Why the summary isn't the product
The summary is what BoardSnap generates. But when I watch users actually use it, the summary is not what they care about. Here's what the product is really — and why that distinction matters.
I used to describe BoardSnap as an app that generates whiteboard summaries. It does that. But that description is wrong about what the product is.
Here's what I observed: in my beta testing sessions, when a summary appeared on screen, users would skim it in 15–20 seconds and then immediately scroll to the action items. The action items got tapped, edited, and shared. The summary was background context.
I ran an informal test: I removed the summary from the display and just showed action items in one beta variant. Engagement metrics barely moved. Then I removed the action items and just showed the summary. Usage dropped significantly — fewer return visits, less engagement per session.
The product is the action items. The summary is evidence that the AI understood the board.
### Why this matters for design
If the summary were the product, you'd design around making summaries longer, richer, more detailed. You'd optimize for the quality of the prose. You'd put the summary first.
If the action items are the product, you design around the list. You make it scannable. You make the state changes fast and satisfying. You put the action items first and above the fold. You optimize for the time from snap to actionable list.
After the week-one data, we inverted the UI hierarchy. Action items now appear above the summary. The summary is collapsible. This was the right call — the data showed it, and post-change engagement with action items increased.
### Why the summary still matters
The summary isn't useless — it's essential context for the action items to make sense.
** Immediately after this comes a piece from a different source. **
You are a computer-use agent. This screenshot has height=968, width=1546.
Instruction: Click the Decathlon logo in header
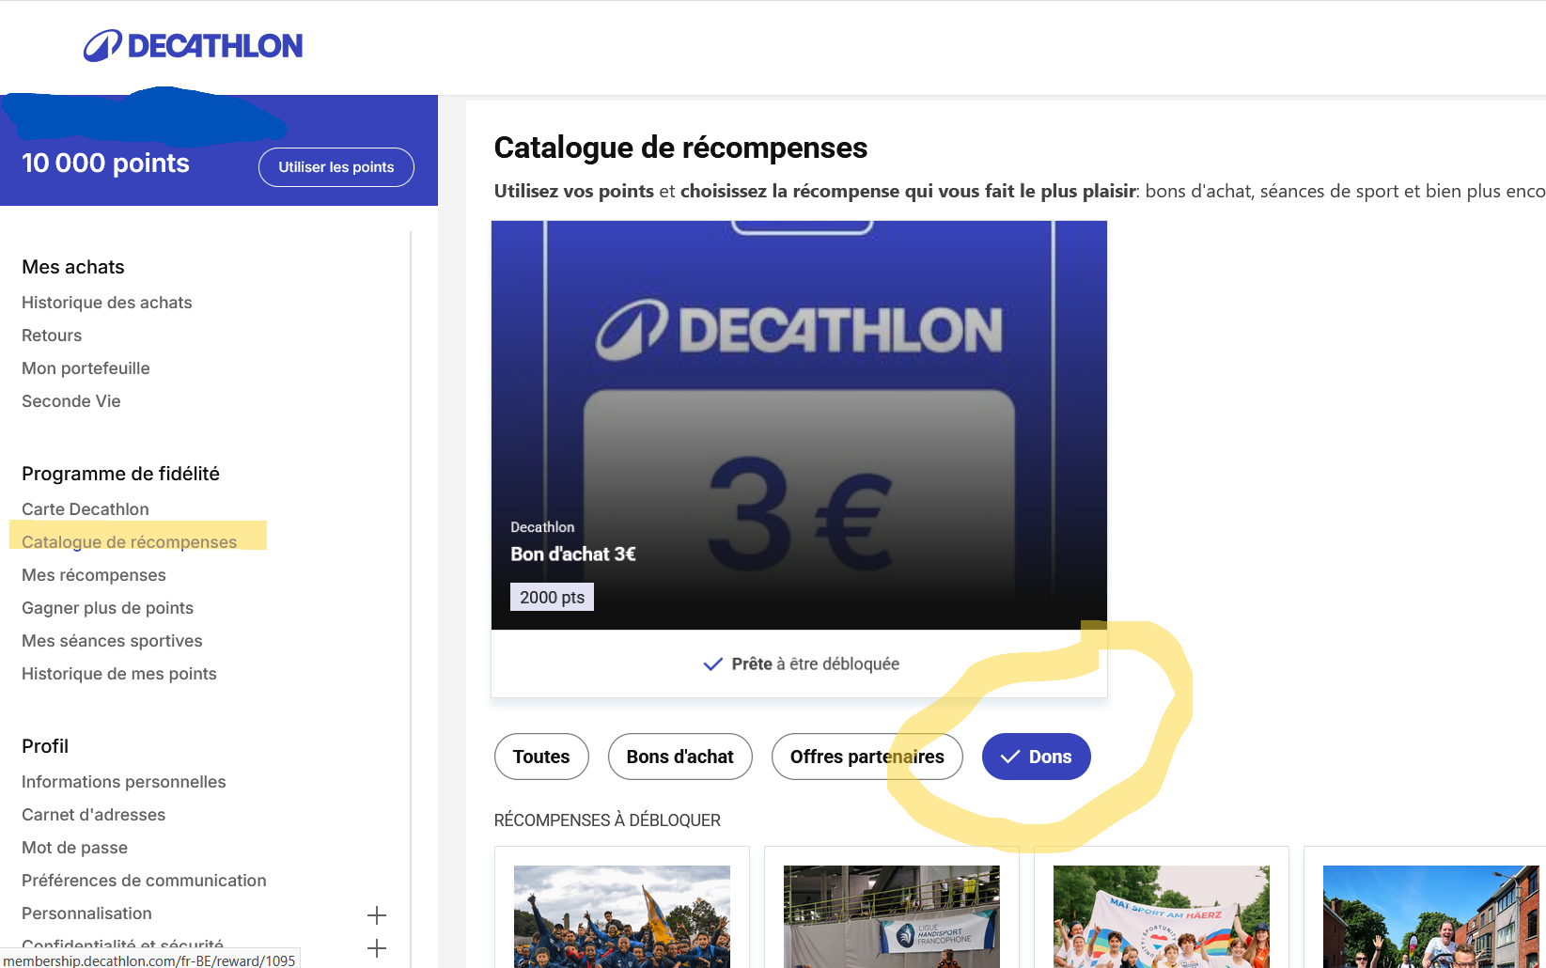click(194, 46)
When you share a board with someone who wasn't in the meeting, the summary gives them enough background to understand why the action items exist. Without the summary, the action items are just a list of tasks without a story.
The summary is also the signal that the AI understood the board. If the summary is incoherent or wrong, users don't trust the action items — even if the action items themselves are correct. The summary is the confidence signal.
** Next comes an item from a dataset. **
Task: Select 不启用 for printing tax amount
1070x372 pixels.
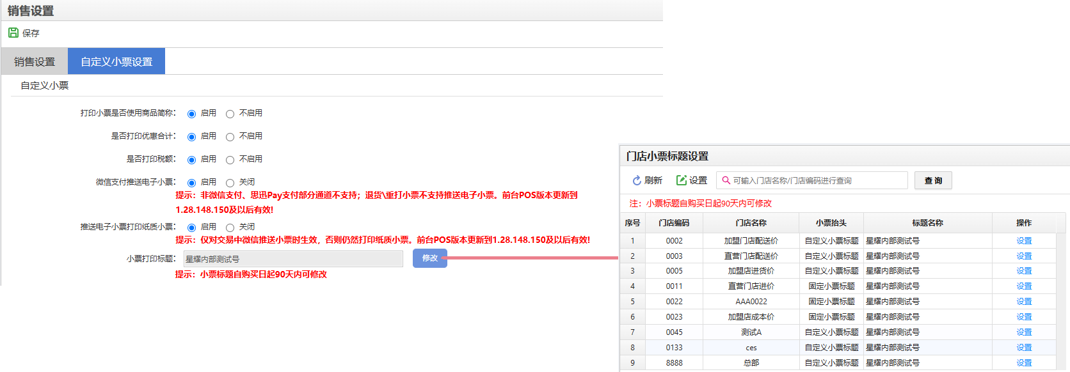Action: [x=230, y=160]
So: the summary is necessary, but it's not the thing users are paying for. The action items are the value. The summary is the proof of work.
### Implications for what we optimize
This distinction shapes our priorities:
- Action item quality > summary quality when we have to choose where to spend prompt engineering effort.
- Action item UI gets more design attention than summary formatting.
- Activation is measured by first action item interaction, not by "viewed the summary."
- Churn analysis looks at whether users are maintaining action item state (open → in-progress → done), not at whether they're reading summaries.
The product is the loop: snap the board, get the action items, work them to done. Everything else — the summary, the chat, the brand voice — is in service of that loop.